Les premières revendications chinoises datent de la fin des années 1960, lorsqu’un rapport international suppute que les fonds marins seraient potentiellement riches en hydrocarbures. Les deux Chine n’ont jamais reconnu l’annexion japonaise : Pékin fait état d’un texte de 1403 les mentionnant comme chinoises et argue qu’elles sont situées sur le plateau continental chinois et séparées des Ryūkyū par une fosse marine. Chinois et Japonais s’affrontent d’ailleurs sur le partage des 400 milles nautiques séparant l’archipel nippon du continent : Tokyo plaide pour un partage à 200 milles, tandis que la Chine défend sa souveraineté sur tout son plateau continental, c’est à dire jusqu’à l’ouest d’Okinawa. Pékin fait également valoir que, durant l’occupation nippone, les îlots étaient administrés par l’administration japonaise de Taïwan et que, comme celle-ci, ils auraient donc dû être rendus à la Chine. D’ordre économique, cette dispute est toute autant stratégique : en cas de conflit avec les Taïwanais, c’est en effet dans cette zone que la marine chinoise se déploierait pour empêcher l’arrivée de renforts depuis le Japon.
Le sort des Senkaku enflamme d’ailleurs les ultranationalistes des différents pays. En 1997, la police maritime japonaise doit déployer une soixantaine de navires pour empêcher l’entrée dans les eaux de l’archipel d’embarcations affrétées par des Chinois de Taïwan, de Hong-Kong et des États-Unis. En 2008, le Japon et la Chine s’accordent sur une exploitation commune de gisements gaziers dans deux zones contestées de la mer de Chine orientale, avec interdiction d’effectuer des forages individuels. Mais, en 2015, le Japon accuse la Chine d’avoir installé une demi-douzaine de plateformes de forage, au mépris de l’engagement pris en 2008. La situation s’est en effet envenimée en septembre 2012, le gouvernement japonais ayant annoncé sa volonté d’acheter aux particuliers les îlots qu’ils possèdent, afin de devancer le gouverneur ultranationaliste de Tokyo qui souhaitait en faire de même. Cette décision provoque une flambée de violence anti-japonaise en Chine et Pékin entreprend une demande de reconnaissance devant l’ONU de sa souveraineté sur ces îles.

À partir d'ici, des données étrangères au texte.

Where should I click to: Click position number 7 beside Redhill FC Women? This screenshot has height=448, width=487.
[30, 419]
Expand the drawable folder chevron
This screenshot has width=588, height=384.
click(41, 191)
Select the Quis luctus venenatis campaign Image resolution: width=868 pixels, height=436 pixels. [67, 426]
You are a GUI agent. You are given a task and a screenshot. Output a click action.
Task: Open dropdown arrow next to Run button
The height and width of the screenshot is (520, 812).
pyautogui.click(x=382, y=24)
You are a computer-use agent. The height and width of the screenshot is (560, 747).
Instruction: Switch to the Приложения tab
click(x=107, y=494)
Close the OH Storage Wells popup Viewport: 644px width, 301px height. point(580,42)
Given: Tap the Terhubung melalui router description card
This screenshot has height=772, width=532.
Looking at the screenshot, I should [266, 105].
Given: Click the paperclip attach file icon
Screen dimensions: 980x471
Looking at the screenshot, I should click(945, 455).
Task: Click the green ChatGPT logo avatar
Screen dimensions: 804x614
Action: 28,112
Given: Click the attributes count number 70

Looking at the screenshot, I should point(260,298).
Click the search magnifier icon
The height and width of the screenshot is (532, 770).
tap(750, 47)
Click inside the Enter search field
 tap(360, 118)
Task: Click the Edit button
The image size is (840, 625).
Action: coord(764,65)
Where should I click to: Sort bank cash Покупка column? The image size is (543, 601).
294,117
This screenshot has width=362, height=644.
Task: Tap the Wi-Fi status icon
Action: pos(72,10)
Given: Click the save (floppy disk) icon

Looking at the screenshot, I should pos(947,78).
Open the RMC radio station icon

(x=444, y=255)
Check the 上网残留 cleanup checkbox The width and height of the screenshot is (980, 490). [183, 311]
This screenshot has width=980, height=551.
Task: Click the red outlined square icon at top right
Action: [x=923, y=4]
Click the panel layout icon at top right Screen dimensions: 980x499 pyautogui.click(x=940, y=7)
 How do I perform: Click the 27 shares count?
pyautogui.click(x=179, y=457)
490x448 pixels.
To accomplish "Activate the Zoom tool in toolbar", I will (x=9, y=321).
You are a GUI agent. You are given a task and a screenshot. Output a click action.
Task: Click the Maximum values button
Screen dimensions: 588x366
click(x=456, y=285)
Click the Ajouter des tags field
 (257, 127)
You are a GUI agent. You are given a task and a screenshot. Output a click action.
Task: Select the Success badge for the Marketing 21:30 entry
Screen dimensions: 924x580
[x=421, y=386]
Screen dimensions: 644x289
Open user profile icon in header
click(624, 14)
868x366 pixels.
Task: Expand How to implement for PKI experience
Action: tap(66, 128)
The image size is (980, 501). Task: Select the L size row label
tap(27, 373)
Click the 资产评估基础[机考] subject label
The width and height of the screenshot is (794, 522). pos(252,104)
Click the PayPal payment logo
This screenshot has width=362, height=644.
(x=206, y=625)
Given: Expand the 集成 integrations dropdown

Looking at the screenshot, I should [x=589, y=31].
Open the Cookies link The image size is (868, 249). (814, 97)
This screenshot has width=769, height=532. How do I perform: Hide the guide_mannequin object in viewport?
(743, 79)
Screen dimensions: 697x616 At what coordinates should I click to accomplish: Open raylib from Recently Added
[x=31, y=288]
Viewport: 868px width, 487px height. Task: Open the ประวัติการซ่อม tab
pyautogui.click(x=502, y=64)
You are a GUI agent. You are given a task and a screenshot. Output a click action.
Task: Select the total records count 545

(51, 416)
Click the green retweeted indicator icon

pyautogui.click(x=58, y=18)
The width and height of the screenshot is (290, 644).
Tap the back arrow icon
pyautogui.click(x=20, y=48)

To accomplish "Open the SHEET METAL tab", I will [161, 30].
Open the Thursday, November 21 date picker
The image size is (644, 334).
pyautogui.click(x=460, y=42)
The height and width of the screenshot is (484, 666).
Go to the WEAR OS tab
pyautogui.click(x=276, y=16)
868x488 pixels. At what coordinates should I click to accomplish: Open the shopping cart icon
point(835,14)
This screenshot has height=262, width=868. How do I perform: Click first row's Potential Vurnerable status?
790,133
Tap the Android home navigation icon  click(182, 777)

En décembre suivant, Tokyo dénonce la violation de son espace aérien dans cette zone, tandis que Pékin inclut les Senkaku dans sa zone d’identification de la défense aérienne (ADIZ). En septembre 2016, la Chine se livre à une démonstration de force en faisant voler des dizaines d’avions militaires dans le détroit international de Miyako, à l’est des Senkaku et au voisinage immédiat de son « ADIZ », sans toutefois entrer dans l’espace aérien nippon proprement dit : Pékin « répond » ainsi à l’annonce, par le Japon, de sa participation à des manœuvres américaines en mer de Chine… méridionale, dans laquelle Tokyo soutient, notamment, le Vietnam et les Philippines contre l’expansionnisme chinois. Pourtant, fin 2015, Chinois et Japonais avaient convenu d’instaurer des lignes directes entre leurs marines et aviations, afin d’éviter des dérapages en mer de Chine orientale.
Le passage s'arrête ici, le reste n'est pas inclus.